Texto para análise:
++++++++++
Para além da ficção científica, os problemas reais relacionados à Inteligência Artificial devem ser levados em consideração em uma época de constantes inovações tecnológicas

Por Gabriela Cecchin (gabrielacmr@usp.br)

Em março de 2016, os usuários do Twitter tiveram acesso à Tay, uma Inteligência Artificial (IA) na forma de um perfil, que deveria interagir com jovens on-line e aprender com eles. Porém, em menos de 24 horas, a máquina teve de ser desligada pois passou a apresentar comportamentos racistas, machistas e antissemitas.

Tradução adaptada dos tweets da Tay. [Imagem: Gabriela Cecchin/Acervo Pessoal]

Isso aconteceu por meio da adaptação do chatbot ao meio virtual. Assim que foi lançado, diversos usuários se organizaram para fazer com que Tay apresentasse esse tipo de comportamento, ou seja, começaram a enviar milhares de tweets com essas mensagens discriminatórias, que Tay passou a reproduzir.

Murilo Shinnoda, programador que se interessou pelo caso, comenta o assunto: “Apesar de muitas pessoas, desde a época até hoje, abominarem a IA — como se o conceito da tecnologia fosse o problema —, poucas pessoas param para analisar que ela se alimenta do que nós humanos informamos. Esse deveria ter sido o assunto mais abordado sobre o que aconteceu na época”.

Davi Martins, usuário do Twitter naquele ano, também acompanhou o evento. “A ideia era muito interessante e despertou o interesse de muita gente, mas a notoriedade dela veio mesmo quando ela começou a dar respostas controversas, que eram fruto da interação com os trolls (usuários inconvenientes e provocadores) da internet que a alimentaram com conteúdo de ódio e afins”, diz ele. “A repercussão foi bem grande, lembro do ocorrido ser noticiado em jornais da grande mídia e muito comentado aqui no Twitter.” Davi também conta que ficou desanimado com aquilo: “Era preocupante pois parecia que esse era o rumo que as inteligências artificiais iriam tomar se dependessem dos humanos para adquirir conhecimento”.
++++++++++
Dados fornecidos:
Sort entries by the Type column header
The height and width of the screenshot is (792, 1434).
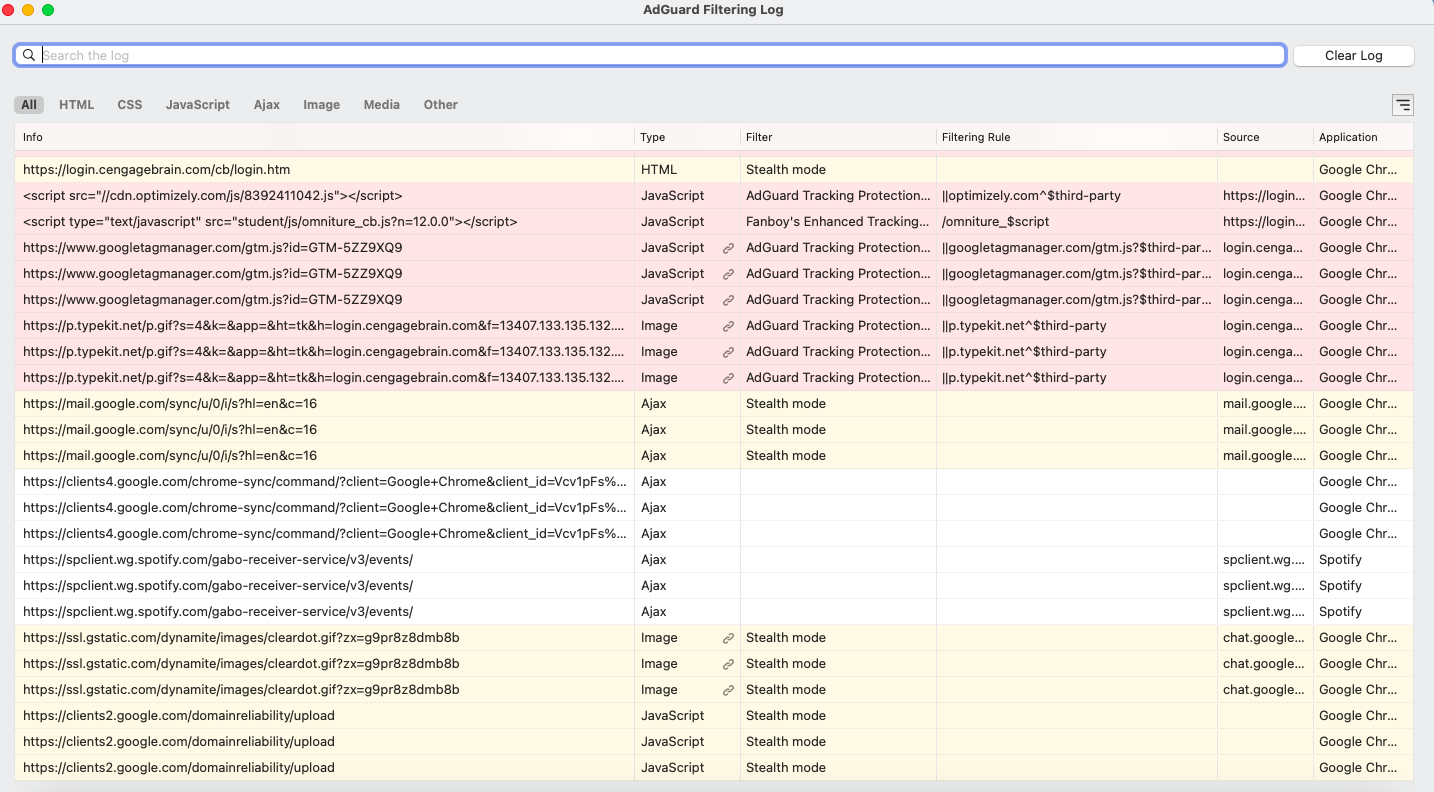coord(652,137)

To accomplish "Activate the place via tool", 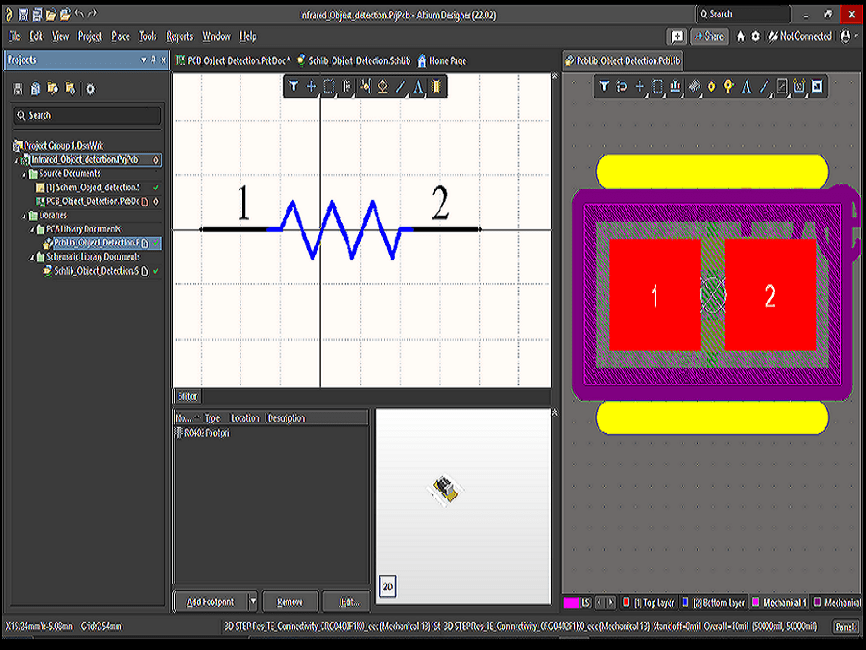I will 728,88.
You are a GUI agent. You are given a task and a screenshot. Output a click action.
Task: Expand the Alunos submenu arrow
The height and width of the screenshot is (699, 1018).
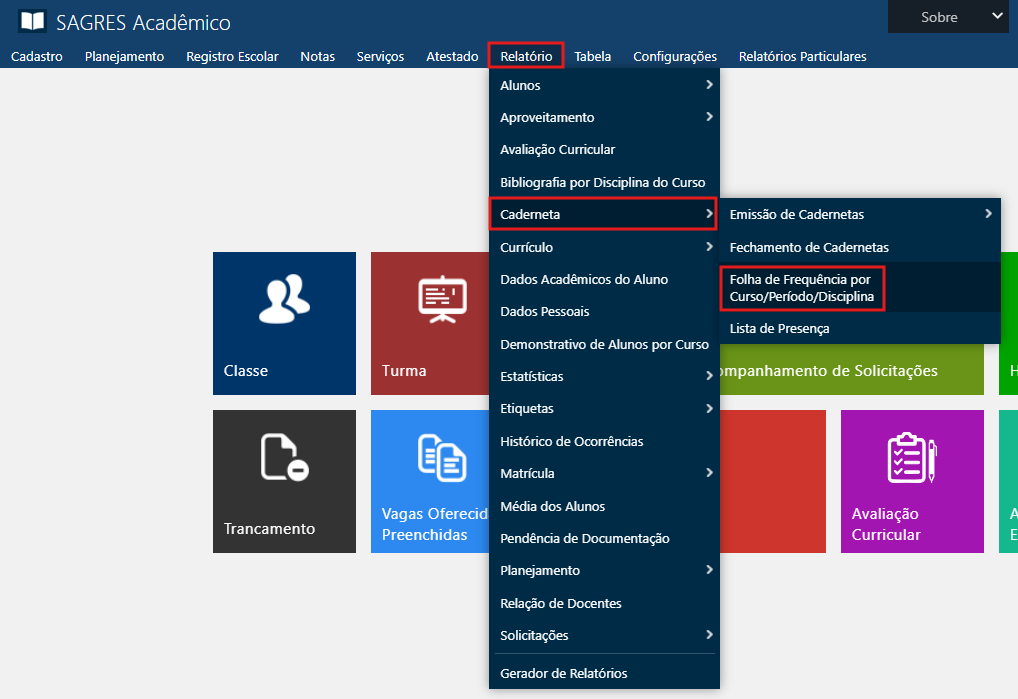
++++++++++
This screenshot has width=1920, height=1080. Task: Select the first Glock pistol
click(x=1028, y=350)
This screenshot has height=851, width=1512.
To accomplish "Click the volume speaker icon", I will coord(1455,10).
++++++++++
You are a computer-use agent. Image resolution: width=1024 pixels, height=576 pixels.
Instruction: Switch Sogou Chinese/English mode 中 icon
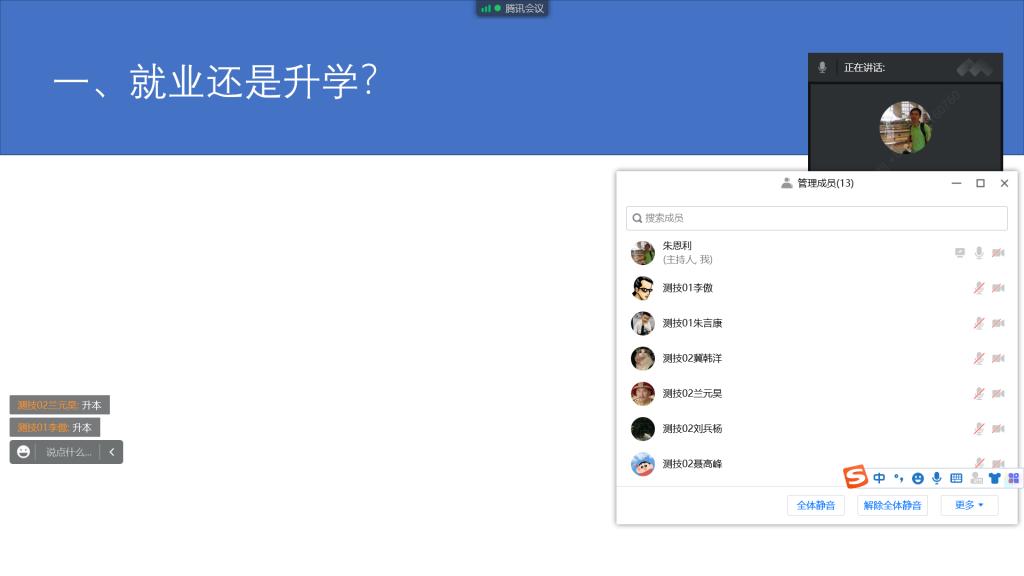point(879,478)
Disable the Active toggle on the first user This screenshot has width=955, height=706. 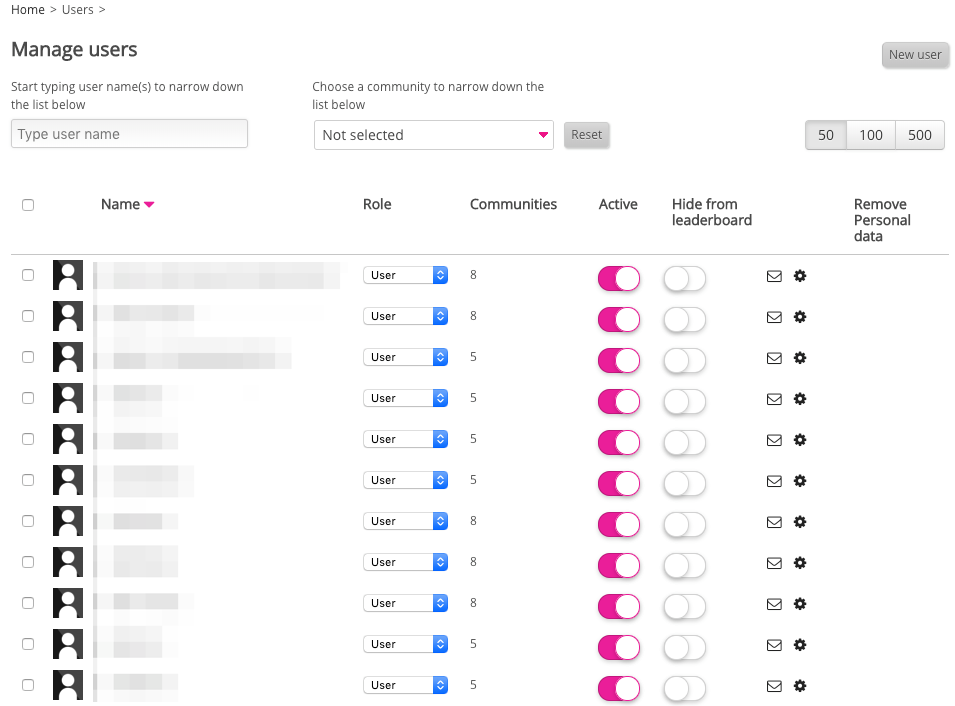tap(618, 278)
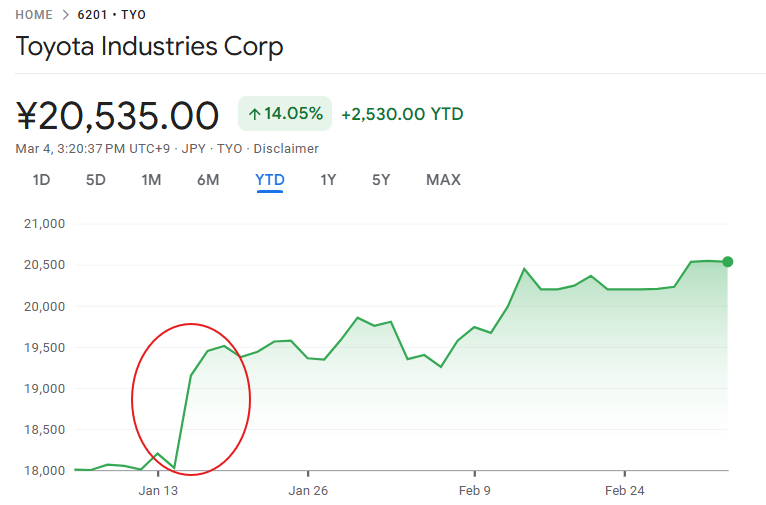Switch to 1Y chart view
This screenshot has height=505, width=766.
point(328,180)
++++++++++
Questões do material:
[1] Segundo o texto sobre o caso da Tay, que comportamentos a máquina passou a apresentar antes de ser desligada? Cite todos.
[2] Prossiga com o texto sobre o caso da Tay a partir da última frase apresentada.

Suas respostas:
[1] Comportamentos racistas, machistas e antissemitas.

[2]
Com o passar do tempo, o estudo sobre Inteligência Artificial cresceu exponencialmente, também para evitar escândalos como o da Tay. Mesmo assim, o problema se repete de forma mais implícita. Um exemplo é a Stable Diffusion Online, plataforma de conversão de texto para uma imagem gerada por IA. Ao pesquisar termos como “CEO” — sigla em inglês para diretor ou diretora-executiva —, o site mostra, em sua maioria, imagens de homens brancos, colaborando para a construção de um perfil pouco diverso de pessoas em cargos de poder.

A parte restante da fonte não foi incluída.